-- BEGIN --
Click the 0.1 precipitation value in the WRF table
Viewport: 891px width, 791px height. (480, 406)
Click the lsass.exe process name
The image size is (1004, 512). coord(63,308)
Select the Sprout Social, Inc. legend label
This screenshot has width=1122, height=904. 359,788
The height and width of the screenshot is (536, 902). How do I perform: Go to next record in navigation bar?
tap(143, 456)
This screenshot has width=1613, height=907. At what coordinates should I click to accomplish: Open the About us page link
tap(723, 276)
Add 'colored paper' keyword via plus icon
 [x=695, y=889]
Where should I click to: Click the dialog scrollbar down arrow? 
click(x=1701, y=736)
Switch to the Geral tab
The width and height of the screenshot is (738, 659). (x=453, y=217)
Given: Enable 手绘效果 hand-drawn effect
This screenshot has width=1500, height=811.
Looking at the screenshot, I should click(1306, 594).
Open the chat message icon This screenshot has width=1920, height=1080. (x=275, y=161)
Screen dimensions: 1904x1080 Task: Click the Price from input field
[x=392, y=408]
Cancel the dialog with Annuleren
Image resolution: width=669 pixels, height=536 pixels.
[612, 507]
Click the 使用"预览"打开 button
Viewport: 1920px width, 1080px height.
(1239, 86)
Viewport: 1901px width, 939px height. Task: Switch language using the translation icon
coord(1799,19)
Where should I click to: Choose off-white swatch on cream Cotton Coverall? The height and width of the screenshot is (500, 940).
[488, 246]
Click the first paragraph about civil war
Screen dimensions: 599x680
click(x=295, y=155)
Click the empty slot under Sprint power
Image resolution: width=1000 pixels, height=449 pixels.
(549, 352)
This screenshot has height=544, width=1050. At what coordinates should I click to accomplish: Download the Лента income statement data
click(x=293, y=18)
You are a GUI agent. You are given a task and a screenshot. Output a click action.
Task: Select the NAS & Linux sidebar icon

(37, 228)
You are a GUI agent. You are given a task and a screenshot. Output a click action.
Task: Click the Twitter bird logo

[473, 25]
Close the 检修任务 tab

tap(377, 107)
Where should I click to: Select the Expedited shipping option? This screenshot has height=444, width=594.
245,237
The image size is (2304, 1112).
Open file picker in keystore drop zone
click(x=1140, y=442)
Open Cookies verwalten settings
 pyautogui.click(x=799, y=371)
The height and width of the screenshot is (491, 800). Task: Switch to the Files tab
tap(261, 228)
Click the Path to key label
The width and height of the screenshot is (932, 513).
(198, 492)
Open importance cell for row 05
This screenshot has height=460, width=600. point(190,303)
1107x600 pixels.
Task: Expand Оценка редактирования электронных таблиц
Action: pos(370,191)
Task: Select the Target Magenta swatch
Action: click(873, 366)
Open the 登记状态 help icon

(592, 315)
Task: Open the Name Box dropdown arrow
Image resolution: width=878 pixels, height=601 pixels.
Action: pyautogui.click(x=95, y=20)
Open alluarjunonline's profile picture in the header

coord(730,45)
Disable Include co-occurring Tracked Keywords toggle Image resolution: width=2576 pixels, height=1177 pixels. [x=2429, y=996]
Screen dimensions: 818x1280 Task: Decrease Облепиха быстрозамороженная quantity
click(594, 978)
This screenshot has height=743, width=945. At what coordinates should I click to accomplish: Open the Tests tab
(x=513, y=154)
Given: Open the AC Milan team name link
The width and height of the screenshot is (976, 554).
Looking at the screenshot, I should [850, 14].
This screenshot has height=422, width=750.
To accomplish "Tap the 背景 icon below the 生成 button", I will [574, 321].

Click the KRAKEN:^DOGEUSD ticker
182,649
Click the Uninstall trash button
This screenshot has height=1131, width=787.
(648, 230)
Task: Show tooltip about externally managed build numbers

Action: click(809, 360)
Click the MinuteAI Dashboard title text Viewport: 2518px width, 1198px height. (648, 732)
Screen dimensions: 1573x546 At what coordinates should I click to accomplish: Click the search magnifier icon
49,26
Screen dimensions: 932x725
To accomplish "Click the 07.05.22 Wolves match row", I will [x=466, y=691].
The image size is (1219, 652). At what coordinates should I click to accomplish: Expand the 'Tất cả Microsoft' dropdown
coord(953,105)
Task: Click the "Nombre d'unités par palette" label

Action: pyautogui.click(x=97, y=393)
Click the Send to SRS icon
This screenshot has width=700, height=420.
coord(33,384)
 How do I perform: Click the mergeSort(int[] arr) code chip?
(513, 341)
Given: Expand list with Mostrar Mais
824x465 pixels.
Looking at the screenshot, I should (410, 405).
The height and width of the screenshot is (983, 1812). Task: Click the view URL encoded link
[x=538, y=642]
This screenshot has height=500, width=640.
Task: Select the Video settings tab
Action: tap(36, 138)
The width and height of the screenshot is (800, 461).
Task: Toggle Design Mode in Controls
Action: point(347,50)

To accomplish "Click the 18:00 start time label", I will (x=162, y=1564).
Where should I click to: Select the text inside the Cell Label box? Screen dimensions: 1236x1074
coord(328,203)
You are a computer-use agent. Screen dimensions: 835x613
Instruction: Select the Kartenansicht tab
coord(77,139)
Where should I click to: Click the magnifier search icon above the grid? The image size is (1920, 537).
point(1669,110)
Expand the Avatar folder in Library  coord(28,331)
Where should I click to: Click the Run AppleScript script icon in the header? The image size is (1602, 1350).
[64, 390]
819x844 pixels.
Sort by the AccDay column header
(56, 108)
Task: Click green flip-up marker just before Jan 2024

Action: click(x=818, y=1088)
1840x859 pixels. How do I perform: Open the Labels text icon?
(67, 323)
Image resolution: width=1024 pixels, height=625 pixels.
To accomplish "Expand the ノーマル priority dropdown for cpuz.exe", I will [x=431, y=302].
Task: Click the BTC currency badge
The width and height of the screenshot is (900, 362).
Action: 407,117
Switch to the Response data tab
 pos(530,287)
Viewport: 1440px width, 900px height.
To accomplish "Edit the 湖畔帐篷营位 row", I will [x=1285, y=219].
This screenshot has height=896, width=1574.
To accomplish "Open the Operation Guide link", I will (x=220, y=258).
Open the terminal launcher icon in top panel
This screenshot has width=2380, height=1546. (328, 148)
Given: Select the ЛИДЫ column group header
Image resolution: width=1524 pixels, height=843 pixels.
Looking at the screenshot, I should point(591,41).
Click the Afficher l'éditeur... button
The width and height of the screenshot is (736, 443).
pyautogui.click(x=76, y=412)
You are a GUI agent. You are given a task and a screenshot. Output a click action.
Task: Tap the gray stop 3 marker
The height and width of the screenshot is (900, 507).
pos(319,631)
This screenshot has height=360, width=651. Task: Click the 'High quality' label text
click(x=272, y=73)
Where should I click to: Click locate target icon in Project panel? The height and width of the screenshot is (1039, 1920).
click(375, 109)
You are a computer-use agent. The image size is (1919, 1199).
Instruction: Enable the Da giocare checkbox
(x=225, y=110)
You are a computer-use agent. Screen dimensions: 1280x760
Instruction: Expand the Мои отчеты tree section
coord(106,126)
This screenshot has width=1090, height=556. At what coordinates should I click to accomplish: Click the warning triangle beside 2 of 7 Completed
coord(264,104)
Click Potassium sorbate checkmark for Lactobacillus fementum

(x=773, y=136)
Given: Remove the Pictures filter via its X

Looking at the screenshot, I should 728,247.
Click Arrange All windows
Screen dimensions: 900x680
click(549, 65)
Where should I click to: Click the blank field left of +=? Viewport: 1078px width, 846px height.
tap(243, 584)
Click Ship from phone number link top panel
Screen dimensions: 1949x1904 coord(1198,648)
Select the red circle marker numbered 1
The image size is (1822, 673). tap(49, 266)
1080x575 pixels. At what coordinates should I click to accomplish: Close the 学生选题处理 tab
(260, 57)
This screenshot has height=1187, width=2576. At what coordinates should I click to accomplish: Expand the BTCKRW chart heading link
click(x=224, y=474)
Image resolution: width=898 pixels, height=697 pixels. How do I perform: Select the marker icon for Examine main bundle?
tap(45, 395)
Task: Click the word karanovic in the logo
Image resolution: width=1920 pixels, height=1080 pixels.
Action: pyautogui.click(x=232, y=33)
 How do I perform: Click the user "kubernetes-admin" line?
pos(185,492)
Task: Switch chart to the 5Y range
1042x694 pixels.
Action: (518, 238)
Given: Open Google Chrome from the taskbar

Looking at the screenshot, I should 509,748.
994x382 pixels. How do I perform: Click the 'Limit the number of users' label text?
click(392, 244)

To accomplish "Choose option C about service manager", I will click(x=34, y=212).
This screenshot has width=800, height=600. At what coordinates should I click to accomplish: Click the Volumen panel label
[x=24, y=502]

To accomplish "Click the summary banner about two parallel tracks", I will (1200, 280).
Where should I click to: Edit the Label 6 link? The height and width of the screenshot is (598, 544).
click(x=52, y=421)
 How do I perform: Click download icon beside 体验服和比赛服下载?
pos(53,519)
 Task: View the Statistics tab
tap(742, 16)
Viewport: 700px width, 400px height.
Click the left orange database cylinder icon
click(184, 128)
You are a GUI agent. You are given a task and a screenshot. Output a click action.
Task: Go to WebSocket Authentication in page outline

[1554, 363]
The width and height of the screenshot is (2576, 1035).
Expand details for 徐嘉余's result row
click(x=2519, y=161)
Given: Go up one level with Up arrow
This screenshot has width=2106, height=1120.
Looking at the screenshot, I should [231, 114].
-- END --
Please reproduce the material from its start through the line containing "The width and height of the screenshot is (738, 659).", swapping "Geral tab" for "General tab" and leaving everything else unchanged.

• _Written reply_
Click the 0.1 precipitation value in the WRF table
Viewport: 891px width, 791px height. (480, 406)
Click the lsass.exe process name
The image size is (1004, 512). coord(63,308)
Select the Sprout Social, Inc. legend label
This screenshot has width=1122, height=904. 359,788
The height and width of the screenshot is (536, 902). How do I perform: Go to next record in navigation bar?
tap(143, 456)
This screenshot has width=1613, height=907. At what coordinates should I click to accomplish: Open the About us page link
tap(723, 276)
Add 'colored paper' keyword via plus icon
 [x=695, y=889]
Where should I click to: Click the dialog scrollbar down arrow? 
click(x=1701, y=736)
Switch to the General tab
The width and height of the screenshot is (738, 659). (x=453, y=217)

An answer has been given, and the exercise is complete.